【架构实战】云原生架构设计:从传统架构到云原生的蜕变

一、我们为什么需要云原生

2019年,我们的系统还运行在传统的物理机上。部署一次应用,需要:

  1. 申请服务器(1-2周)
  2. 配置环境(1-2天)
  3. 部署应用(半天)
  4. 配置监控(半天)

如果遇到突发流量,比如做活动,根本来不及扩容。活动结束后,服务器又闲置了。

后来,我们开始尝试Docker容器化。容器的好处立竿见影:

  • 环境一致:开发、测试、生产完全一致
  • 秒级启动:比物理机快了100倍
  • 弹性伸缩:几分钟就能扩缩容

但这还不够。

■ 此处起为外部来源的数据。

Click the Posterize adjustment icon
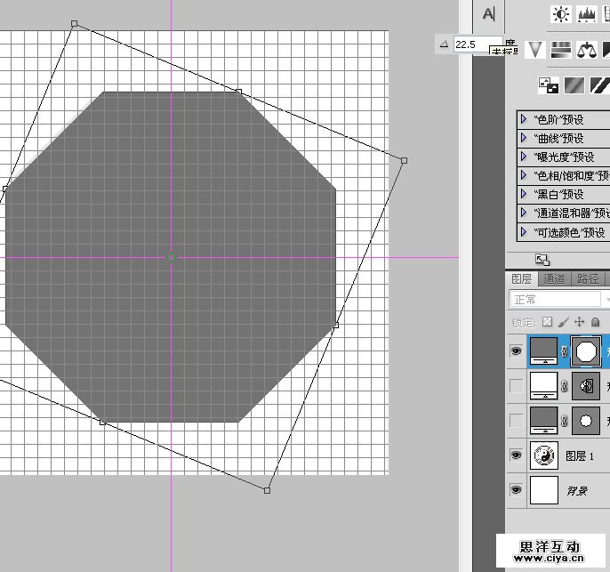The height and width of the screenshot is (572, 610). [x=575, y=85]
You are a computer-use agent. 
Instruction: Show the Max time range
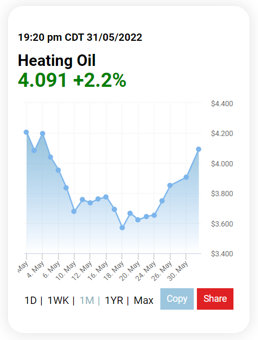(144, 300)
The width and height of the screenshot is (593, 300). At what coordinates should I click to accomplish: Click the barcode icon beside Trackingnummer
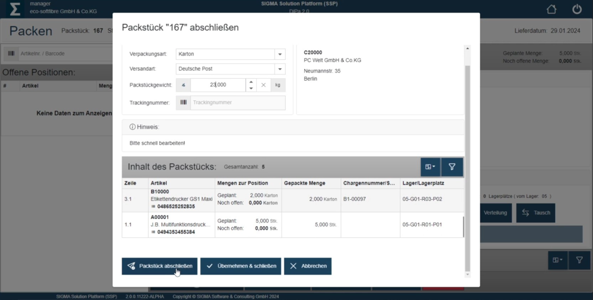point(183,103)
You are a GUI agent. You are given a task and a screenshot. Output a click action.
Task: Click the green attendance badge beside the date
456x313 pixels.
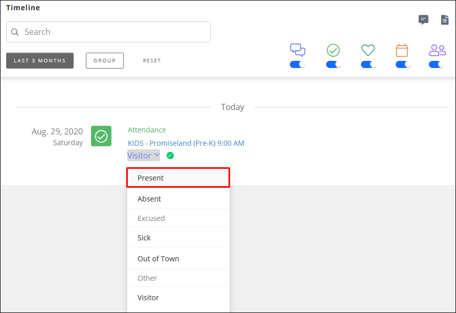(x=101, y=136)
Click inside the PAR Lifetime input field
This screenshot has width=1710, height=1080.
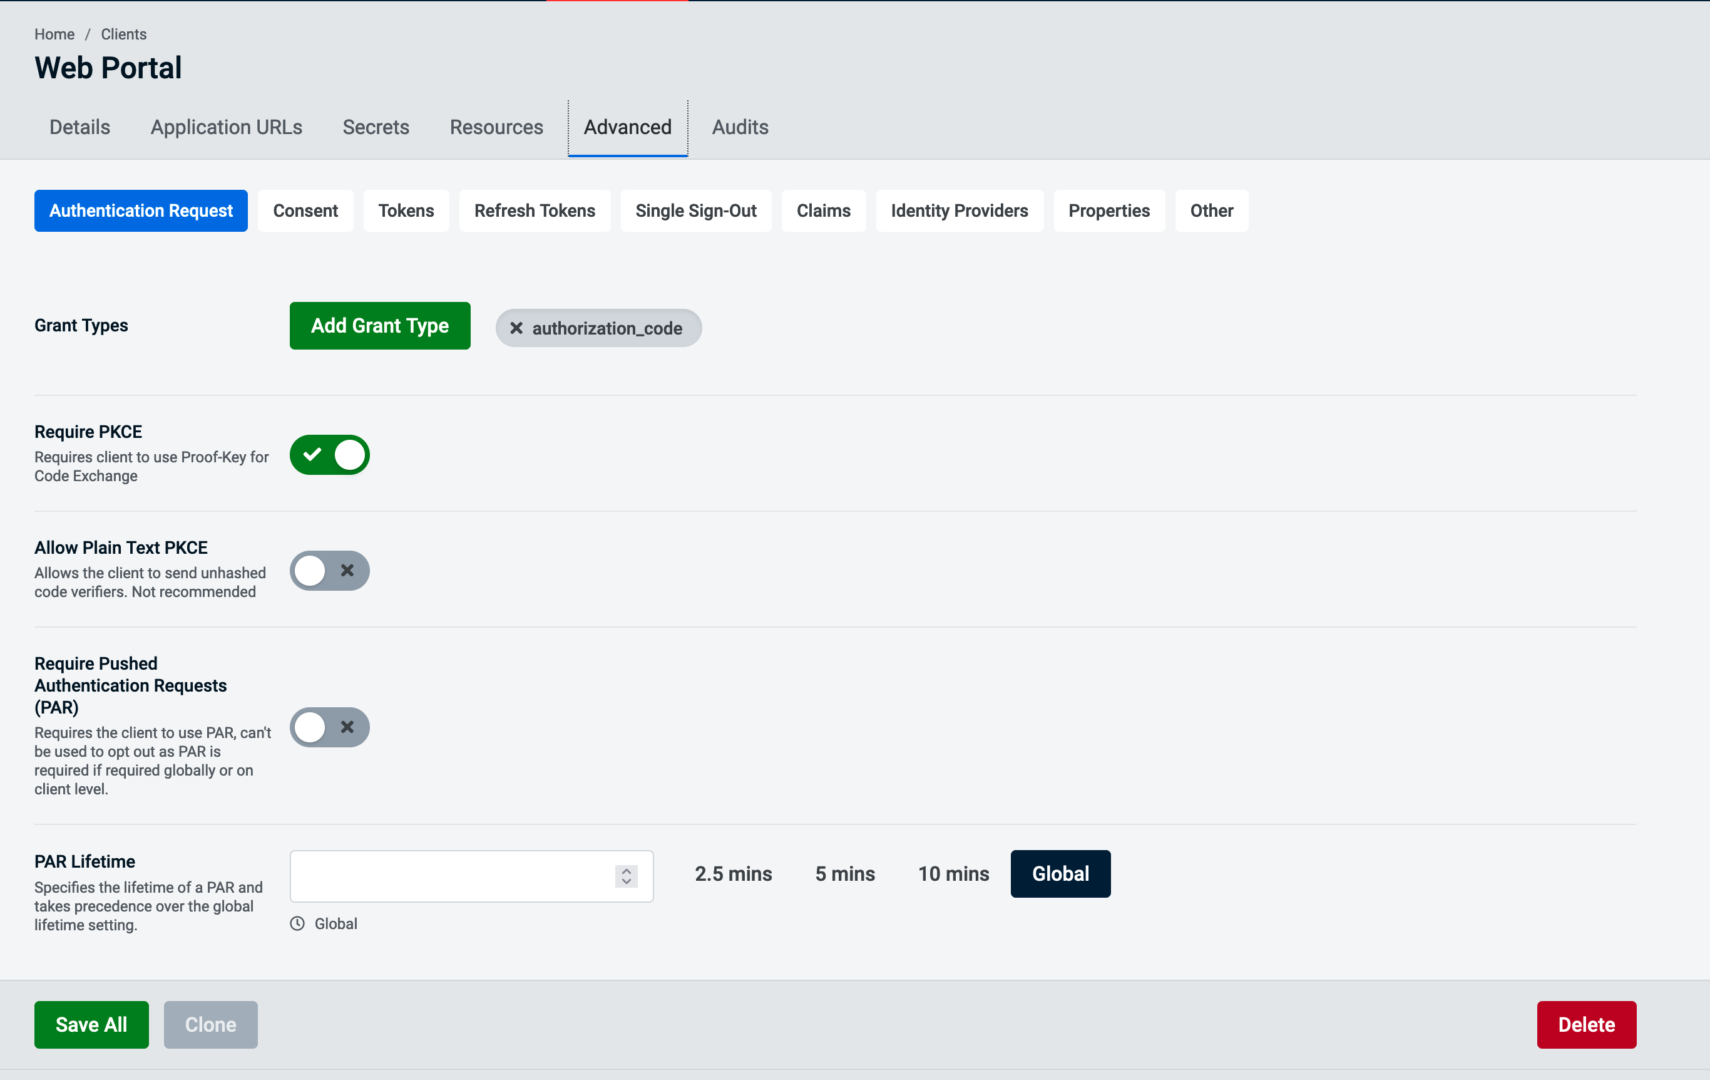(x=454, y=876)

我们需要的不仅是容器化,而是云原生------一套完整的以云为基础的架构理念和方法论。


二、容器化实践

2.1 Docker最佳实践

dockerfile 复制代码
# 多阶段构建:减小镜像大小
FROM maven:3.8-openjdk-8 AS builder
WORKDIR /app
COPY pom.xml .
RUN mvn dependency:go-offline
COPY src ./src
RUN mvn clean package -DskipTests

# 运行时镜像:只包含运行时
FROM eclipse-temurin:8-jre-alpine
WORKDIR /app

# 安全:创建非root用户
RUN addgroup -S appgroup && adduser -S appuser -G appgroup

# 复制构建产物
COPY --from=builder /app/target/*.jar app.jar

# 设置权限
RUN chown -R appuser:appgroup /app
USER appuser

# 健康检查
HEALTHCHECK --interval=30s --timeout=3s --start-period=60s \
    CMD wget -qO- http://localhost:8080/actuator/health || exit 1

# JVM优化
ENV JAVA_OPTS="-XX:+UseG1GC -XX:MaxRAMFraction=2 -XX:+ExitOnOutOfMemoryError"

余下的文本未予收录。